Monday, 2 July 2012

An Innis & Gunn food matching experience

I feel like I've been the unsuspecting victim of a brilliant guerilla marketing plan recently.  It started with my parents waxing on about some great beer that was brewed in Edinburgh.  You know the Scots, we love a bit of self promotion.  Then we went to a supper club in Leeds (@dineleeds) where they matched Yotam Ottolenghi with a range of these beers flavoured by different aging casks.  THEN my wedding planner upped sticks to join the company as well!  Well, what else could we do but jump on the I&G band wagon?

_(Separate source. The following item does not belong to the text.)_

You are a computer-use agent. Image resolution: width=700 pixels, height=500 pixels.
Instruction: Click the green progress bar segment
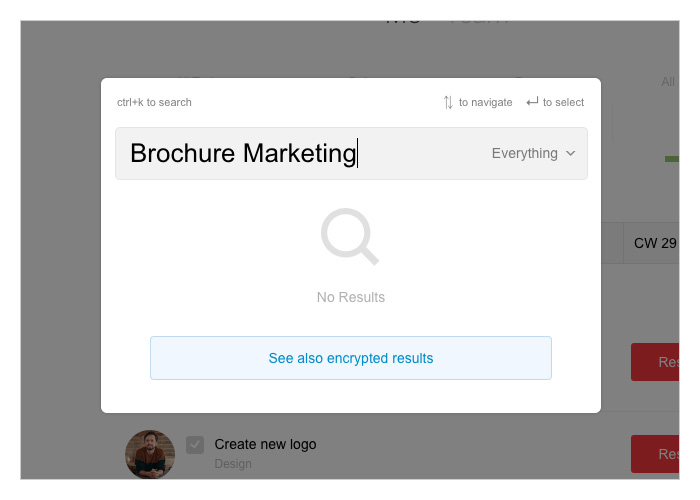tap(672, 159)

Innis & Gunn is a range of beers aged in oak barrels.  Starting as an accidental by-product of an attempt to flavour whisky with beer, the range has expanded to I&G blonde (American oak with a real vanilla flavour), I&G rum cask, rum finish, Irish cask and many more. 
(from left) Innis & Gunn original, rum finish, blonde, and more rum (it's my favourite)
After the @dineleeds experience, I was quite intruiged to try some food and beer matching of my own.  Picking a wine to go with food is usually not too tricky (given I'm not too fussy if I like the wine) but beer presented more of a challenge.  The flavour is stronger and it's more of an acquired taste to match it to food.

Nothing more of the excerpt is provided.